◆ Required work ◆
Print the items word for word, from the first line through the line that contains "Action: tap(49, 84)", both included.

━━━ Records to use ━━━

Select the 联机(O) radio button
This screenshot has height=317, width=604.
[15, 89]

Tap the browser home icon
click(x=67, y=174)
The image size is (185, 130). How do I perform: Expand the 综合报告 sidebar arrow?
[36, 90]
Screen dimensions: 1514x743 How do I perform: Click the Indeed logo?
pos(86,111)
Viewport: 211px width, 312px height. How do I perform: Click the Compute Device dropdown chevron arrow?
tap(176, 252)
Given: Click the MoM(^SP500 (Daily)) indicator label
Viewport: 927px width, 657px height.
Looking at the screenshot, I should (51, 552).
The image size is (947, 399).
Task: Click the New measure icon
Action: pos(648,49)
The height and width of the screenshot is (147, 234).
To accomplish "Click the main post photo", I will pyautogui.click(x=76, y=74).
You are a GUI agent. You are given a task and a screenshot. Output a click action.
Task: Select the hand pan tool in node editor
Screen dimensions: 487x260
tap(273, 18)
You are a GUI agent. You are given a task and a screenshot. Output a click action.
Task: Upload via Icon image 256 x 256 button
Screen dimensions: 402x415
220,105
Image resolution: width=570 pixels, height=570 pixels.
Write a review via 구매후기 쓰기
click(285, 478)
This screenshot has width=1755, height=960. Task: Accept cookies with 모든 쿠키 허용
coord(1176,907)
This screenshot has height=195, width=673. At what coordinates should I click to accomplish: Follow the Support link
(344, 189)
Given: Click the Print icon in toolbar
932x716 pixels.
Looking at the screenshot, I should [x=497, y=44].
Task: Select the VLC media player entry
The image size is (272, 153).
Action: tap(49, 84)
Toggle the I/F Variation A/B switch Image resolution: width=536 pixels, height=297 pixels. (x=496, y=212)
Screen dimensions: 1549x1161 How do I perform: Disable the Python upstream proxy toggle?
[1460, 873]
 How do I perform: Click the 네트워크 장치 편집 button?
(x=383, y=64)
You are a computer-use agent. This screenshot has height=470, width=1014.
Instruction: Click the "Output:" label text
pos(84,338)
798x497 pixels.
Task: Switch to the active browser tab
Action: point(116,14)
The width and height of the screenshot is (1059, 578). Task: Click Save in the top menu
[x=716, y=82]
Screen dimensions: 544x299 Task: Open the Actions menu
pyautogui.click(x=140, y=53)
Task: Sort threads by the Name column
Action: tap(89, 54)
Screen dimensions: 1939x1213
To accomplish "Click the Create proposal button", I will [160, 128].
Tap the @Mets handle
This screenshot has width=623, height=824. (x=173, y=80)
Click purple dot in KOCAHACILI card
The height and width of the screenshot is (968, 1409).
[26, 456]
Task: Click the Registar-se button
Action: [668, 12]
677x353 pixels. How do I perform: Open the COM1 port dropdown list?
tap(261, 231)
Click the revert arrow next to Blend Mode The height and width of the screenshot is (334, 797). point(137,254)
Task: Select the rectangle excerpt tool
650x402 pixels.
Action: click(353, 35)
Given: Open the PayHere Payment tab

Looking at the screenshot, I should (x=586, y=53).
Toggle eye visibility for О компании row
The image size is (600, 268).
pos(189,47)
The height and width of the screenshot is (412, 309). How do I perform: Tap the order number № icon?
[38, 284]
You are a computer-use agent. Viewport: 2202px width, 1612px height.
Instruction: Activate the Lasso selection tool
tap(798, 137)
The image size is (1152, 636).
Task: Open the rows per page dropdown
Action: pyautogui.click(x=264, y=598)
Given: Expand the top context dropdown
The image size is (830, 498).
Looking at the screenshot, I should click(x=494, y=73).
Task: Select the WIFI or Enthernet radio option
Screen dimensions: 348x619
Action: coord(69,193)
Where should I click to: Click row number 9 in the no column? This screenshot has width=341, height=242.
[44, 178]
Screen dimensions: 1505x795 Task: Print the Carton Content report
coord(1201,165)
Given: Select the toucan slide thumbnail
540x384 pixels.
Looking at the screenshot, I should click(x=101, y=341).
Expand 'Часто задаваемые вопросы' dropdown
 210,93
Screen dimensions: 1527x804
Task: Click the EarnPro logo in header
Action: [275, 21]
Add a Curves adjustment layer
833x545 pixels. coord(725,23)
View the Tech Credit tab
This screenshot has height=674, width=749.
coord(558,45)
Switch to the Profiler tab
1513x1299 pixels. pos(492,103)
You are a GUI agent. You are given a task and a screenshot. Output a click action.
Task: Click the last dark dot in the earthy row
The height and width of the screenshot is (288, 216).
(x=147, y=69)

━━━

◆ Answer to the exercise ◆
Select the 联机(O) radio button
This screenshot has height=317, width=604.
[15, 89]

Tap the browser home icon
click(x=67, y=174)
The image size is (185, 130). How do I perform: Expand the 综合报告 sidebar arrow?
[36, 90]
Screen dimensions: 1514x743 How do I perform: Click the Indeed logo?
pos(86,111)
Viewport: 211px width, 312px height. How do I perform: Click the Compute Device dropdown chevron arrow?
tap(176, 252)
Given: Click the MoM(^SP500 (Daily)) indicator label
Viewport: 927px width, 657px height.
Looking at the screenshot, I should (51, 552).
The image size is (947, 399).
Task: Click the New measure icon
Action: pos(648,49)
The height and width of the screenshot is (147, 234).
To accomplish "Click the main post photo", I will pyautogui.click(x=76, y=74).
You are a GUI agent. You are given a task and a screenshot. Output a click action.
Task: Select the hand pan tool in node editor
Screen dimensions: 487x260
tap(273, 18)
You are a GUI agent. You are given a task and a screenshot. Output a click action.
Task: Upload via Icon image 256 x 256 button
Screen dimensions: 402x415
220,105
Image resolution: width=570 pixels, height=570 pixels.
Write a review via 구매후기 쓰기
click(285, 478)
This screenshot has width=1755, height=960. Task: Accept cookies with 모든 쿠키 허용
coord(1176,907)
This screenshot has height=195, width=673. At what coordinates should I click to accomplish: Follow the Support link
(344, 189)
Given: Click the Print icon in toolbar
932x716 pixels.
Looking at the screenshot, I should [x=497, y=44].
Task: Select the VLC media player entry
The image size is (272, 153).
Action: tap(49, 84)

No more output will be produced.